Photo : Reuters / Greg Lovett


At the start of the week, during a videoconference in which the group of mutineersTony Clark would have clearly stated that the players have no power over the choice of his assistants.

Clark, who played in the majors for 15 years, put his own head on the chopping block. Those who want Meyer’s head will first have to have his. For the perpetrators of the coup attempt, this creates a strange situation.

Clark is under contract until 2027 as executive director of the AJMLB. To remove him from office, the council of 72 players (!) would probably have to request a vote from all MLB players. The season is about to start and the players have other concerns. The outcome of this vote is also uncertain.

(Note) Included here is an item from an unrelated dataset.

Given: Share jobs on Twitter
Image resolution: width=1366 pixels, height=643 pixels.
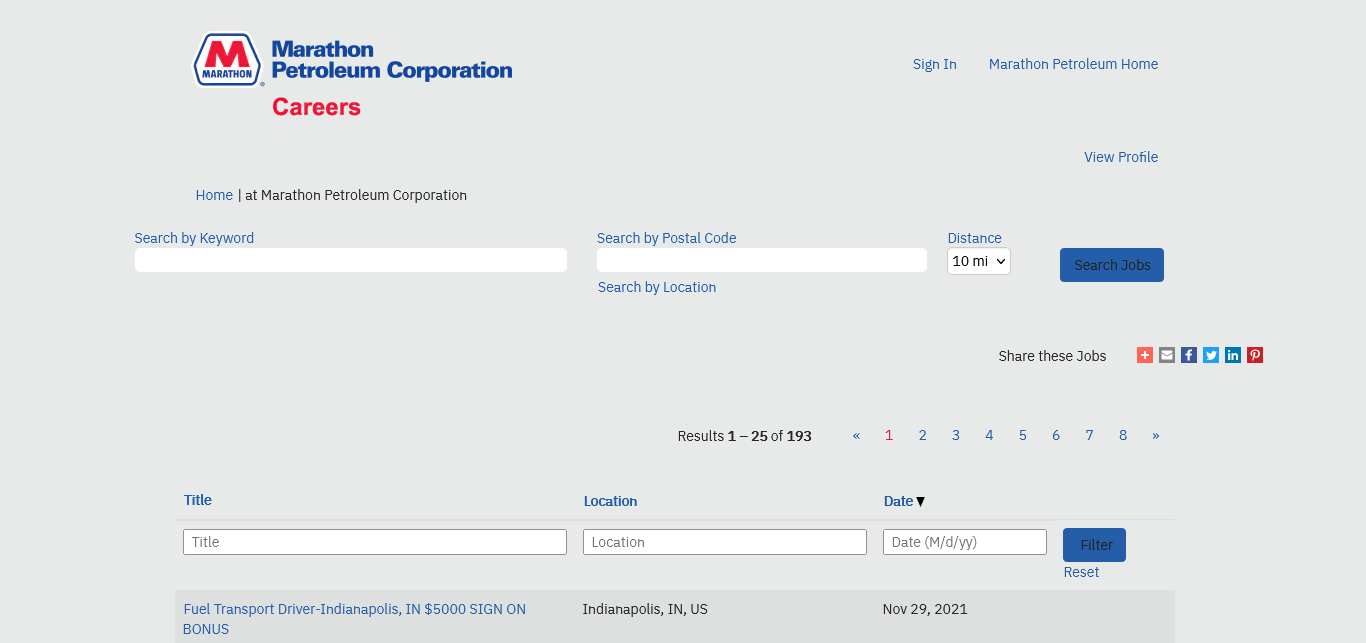Looking at the screenshot, I should (x=1211, y=355).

Furthermore, before pushing Clark and Meyer out the door, players should ask themselves whether it is appropriate to decapitate their union as the deadline for their collective agreement approaches.

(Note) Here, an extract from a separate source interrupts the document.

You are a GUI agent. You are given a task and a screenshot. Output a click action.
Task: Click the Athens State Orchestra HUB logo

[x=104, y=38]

And most importantly, they should ask themselves whether Harry Marino, the 33-year-old guy who just declared war on baseball’s stars, has the experience and background to negotiate a complex, multibillion-dollar employment contract.

If Marino tries to force himself into control, he clearly does not understand that the solidarity of the players is an essential condition for the success of the union. He is therefore not the man for the job. As for Tony Clark and Bruce Meyer, they face a challenge that will not subside.

The owners are undoubtedly very eager to negotiate.